Um novo estudo tem testado o ultrassom em pílulas para acelerar o processo de absorção de remédio pelo corpo. Conhecido como uPill, o sistema emite ondas ultrassônicas para turbinar a ação da droga no tecido do aparelho gastrointestinal. As informações são do jornal "Folha de S. Paulo".

A companhia de engenharia biomédica Zetroz e cientistas do MIT (Instituto de Tecnologia de Massachusetts) realizam atualmente experimentos com animais para checar se a uPill atravessa o aparelho digestivo sem provocar nenhum dano. A Zetroz já desenvolveu um dispositivo semelhante - um adesivo que libera remédio na pele do doente.
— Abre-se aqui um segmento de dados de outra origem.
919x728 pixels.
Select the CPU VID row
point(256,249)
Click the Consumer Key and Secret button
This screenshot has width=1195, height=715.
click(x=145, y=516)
O ultrassom tem sido usado para acelerar a transferência de drogas pela pele, ao mesmo tempo em que eleva a capacidade de absorção. Ao aquecer as moléculas existentes dentro do tecido cutâneo, torna mais permeável as membranas do mesmo.

O novo método é particularmente bom para remédios usados no tratamento de tumores e em diferentes tipos de vacinas. Para diabéticos, a pílula poderia substituir as injeções de insulina no futuro. 

O pesquisador Daniel Anderson, do MIT, acredita que a pílula poderia criar uma classe totalmente nova de drogas. Mas admite que, pelo custo de cada pílula - entre R$ 40 e R$ 60 -, ela seria acessível a poucas pessoas.